Here is my prize. An iron pontil dr cw robacks stomach bitters in the form of a barrel. Bought it for $10 in an antique store here in east texas. This is the only bottle remotely close to this that I have seen in east texas.


----------



## Chuck1188 (Dec 22, 2009)

Pontil


----------



## jays emporium (Dec 22, 2009)

Chuck,
 That is a fantastic find.  My guess would be $400. 
 I check every antique mall, junk shop, flea market and estate sale I can because sooner or later I'm going to find the bitters collection that the dealer thinks are Wheatons and are really originals.  There might be some historical flasks too.  I have this vision and I just know it's going to happen.  I think I'd have a better chance in the North though than here in Texas.


----------



## bottle_head9 (Dec 22, 2009)

I`d say that bottle is worth close to $1000.00 if it`s got some pink to it.You just don`t see them pontiled very often.


----------



## Chuck1188 (Dec 22, 2009)

jays emporium - i know exactly how you feel. Ive been ready and waiting to stumble upon that hidden collection, maybe one with a national bitters, or a suffolk, etc.

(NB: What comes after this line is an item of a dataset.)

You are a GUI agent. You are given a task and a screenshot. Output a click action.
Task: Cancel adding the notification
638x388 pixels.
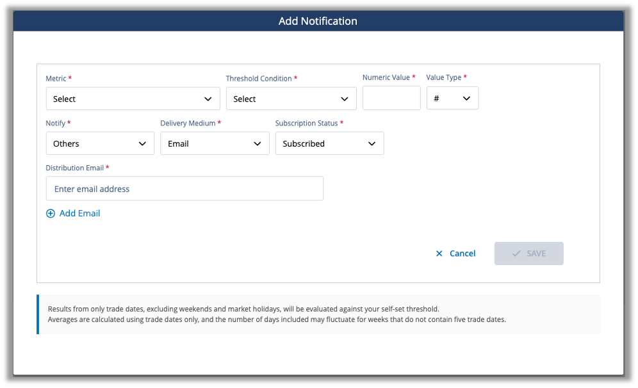[462, 254]

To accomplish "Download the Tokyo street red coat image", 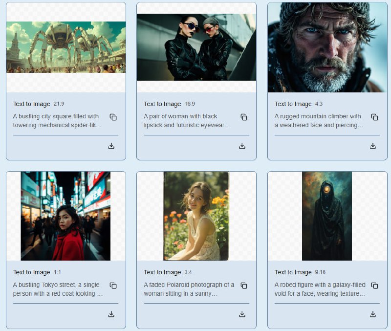I will [x=111, y=314].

 bottle_head9 - it doesnt have any pink to it...the picture is not that great because it was taken with my cell phone. BUT...other than the one other guy that has a Pontiled Robacks on this forum I have only seen one other one and it was listed on a bottle auction type site and it was valued at $600-700. I know there are more than just the ones that ive seen and heard of I was just giving a reference point.


----------



## glass man (Dec 23, 2009)

$10! WOW! BEEN WAITING SINCE 1974 FOR A FIND LIKE THAT AT A YARD SALE,FLEA MARKET,ANTIQUE MALL ETC. ON AND ON! STILL WAITING. GREAT BOTTLE! JAMIE


----------



## Chuck1188 (Dec 23, 2009)

Haha I couldnt believe it when I saw it. 

 On another note....I think its pretty awesome what people are doing on here. When I joined I didnt know how close knit everyone was on here. It is amazing to see that members come together for another member especially when even I find it hard to ask a favor from someone like that. I would truly love to meet every single person on here. Merry Christmas to all.

 Chuck


----------